A healthy adult makes about 2 million blood cells every second. Ninety-nine percent are oxygen-carrying red blood cells — the other one percent are platelets and various white blood cells of the immune system. How all these different kinds of blood cells derive from "hematopoietic" stem cells in our bone marrow is the subject of intense research. However, most studies focus on that one percent — immune cells.
"It's a bit odd, but because red blood cells are enucleated and therefore hard to track by genetic markers, their production has been more or less ignored by the vast number of studies in the past couple of decades."
Camilla Forsberg PhD, Professor, Biomolecular Engineering, Baskin School of Engineering, University of California Santa Cruz, USA.
In a new study, published March 21 in Stem Cell Reports, Forsberg's lab overcame technical obstacles and put together a thorough accounting of blood cells from hematopoietic stem cells.

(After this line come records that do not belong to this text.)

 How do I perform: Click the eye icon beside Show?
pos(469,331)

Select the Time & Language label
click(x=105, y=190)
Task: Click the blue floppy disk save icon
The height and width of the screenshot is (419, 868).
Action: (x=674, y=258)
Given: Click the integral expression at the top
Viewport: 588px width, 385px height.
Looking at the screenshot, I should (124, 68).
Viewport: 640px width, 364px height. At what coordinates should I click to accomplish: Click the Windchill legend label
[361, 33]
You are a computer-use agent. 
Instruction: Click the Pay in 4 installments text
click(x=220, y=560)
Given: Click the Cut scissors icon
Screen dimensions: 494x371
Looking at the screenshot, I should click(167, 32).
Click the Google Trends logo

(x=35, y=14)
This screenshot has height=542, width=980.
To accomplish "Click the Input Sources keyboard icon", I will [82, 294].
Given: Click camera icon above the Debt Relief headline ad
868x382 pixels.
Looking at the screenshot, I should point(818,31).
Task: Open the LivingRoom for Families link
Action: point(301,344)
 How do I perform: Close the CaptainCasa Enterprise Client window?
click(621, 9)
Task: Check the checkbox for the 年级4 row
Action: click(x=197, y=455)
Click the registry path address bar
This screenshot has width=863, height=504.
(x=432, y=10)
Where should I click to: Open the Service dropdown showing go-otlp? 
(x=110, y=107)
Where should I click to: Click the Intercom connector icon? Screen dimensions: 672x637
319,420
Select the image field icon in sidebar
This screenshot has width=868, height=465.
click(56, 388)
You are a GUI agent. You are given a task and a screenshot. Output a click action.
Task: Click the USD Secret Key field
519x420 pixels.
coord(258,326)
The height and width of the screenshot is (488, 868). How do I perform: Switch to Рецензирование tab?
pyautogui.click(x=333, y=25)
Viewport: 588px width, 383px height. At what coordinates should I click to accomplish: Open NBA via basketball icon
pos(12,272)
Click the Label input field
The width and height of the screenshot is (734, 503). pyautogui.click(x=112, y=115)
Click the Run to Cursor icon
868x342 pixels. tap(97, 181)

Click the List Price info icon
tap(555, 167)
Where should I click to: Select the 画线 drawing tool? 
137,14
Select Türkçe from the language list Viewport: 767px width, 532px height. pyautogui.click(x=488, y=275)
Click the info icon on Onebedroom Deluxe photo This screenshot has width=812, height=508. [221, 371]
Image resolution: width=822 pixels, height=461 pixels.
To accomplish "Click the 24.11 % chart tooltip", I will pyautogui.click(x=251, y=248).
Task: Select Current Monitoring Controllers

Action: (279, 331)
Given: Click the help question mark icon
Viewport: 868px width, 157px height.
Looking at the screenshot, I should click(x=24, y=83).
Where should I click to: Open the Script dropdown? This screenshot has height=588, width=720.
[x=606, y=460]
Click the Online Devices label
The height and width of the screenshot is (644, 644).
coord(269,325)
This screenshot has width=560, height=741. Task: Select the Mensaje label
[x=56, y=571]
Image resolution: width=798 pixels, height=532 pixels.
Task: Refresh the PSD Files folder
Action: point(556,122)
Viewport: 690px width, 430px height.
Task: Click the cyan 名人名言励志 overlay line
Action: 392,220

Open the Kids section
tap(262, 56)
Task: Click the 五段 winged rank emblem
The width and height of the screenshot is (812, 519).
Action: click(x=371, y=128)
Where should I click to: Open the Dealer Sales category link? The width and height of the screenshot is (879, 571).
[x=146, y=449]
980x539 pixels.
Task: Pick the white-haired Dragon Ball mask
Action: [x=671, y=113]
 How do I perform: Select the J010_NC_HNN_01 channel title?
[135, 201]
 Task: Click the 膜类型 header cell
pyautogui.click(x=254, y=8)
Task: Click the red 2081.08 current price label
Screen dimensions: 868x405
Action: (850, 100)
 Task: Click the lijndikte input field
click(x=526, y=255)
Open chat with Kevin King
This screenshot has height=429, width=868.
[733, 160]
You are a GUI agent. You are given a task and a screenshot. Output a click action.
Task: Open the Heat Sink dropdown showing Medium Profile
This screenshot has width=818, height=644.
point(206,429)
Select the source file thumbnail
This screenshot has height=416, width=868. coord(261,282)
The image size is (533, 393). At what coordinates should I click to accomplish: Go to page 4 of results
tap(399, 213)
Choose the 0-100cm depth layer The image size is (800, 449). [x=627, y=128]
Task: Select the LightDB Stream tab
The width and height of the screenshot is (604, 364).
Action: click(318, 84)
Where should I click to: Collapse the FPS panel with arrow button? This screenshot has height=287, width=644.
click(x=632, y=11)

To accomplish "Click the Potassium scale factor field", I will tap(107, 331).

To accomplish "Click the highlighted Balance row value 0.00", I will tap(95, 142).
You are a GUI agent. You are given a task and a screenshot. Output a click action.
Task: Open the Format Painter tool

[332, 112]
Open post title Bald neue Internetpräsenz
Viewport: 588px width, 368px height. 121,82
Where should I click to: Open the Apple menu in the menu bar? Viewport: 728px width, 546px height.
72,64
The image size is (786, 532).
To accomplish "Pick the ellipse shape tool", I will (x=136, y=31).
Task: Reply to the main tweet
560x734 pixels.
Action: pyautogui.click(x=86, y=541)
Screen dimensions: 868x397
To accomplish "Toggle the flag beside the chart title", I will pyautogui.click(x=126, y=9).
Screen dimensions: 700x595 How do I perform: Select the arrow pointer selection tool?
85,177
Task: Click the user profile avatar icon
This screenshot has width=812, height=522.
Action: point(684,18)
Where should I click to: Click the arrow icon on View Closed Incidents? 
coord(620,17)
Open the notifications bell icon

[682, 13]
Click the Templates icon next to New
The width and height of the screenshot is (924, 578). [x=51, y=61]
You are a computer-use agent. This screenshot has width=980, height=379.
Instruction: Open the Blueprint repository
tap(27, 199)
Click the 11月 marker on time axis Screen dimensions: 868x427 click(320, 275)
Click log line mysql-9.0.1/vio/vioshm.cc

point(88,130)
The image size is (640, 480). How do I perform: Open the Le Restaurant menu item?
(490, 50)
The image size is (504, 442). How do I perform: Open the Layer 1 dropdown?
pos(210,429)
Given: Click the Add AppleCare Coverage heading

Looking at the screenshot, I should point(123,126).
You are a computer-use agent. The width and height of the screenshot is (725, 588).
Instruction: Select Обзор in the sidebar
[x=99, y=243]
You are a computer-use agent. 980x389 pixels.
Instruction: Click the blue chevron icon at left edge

Important research for understanding diseases such as anemia, and blood cancers such as leukemias and lymphomas.
"We're trying to understand the balance of production of blood cells and immune cells, which goes wrong in many kinds of disorders," explains Forsberg.
How hematopoietic stem cells give rise to mature blood cells involves knowing how multiple progenitor cells progressively commit to a specific fate as cells mature. A major decision is whether to become lymphoid progenitor cells, that give rise to white blood cells called lymphocytes, or myeloid progenitor cells, that give rise to other kinds of white blood cells, red blood cells and platelets. The majority of cells in bone marrow are myeloid.
Quantitative analyses of mature hematopoietic stem cells (HSCs) and multiple hematopoietic progenitor populations — by the absolute numbers of mature cell types produced by each progenitor cell, reveals a striking erythroid dominance. This new insight prompts an erythroid-focused model of differentiation.
The new study found all progenitor cells with myeloid potential produce far more red blood cells than any other cell type. Surprising, as in many previous studies progenitor cells grown in cell cultures ("in vitro") had limited capacity to produce red blood cells and platelets. Forsberg believes those results were an artifact of culturing conditions.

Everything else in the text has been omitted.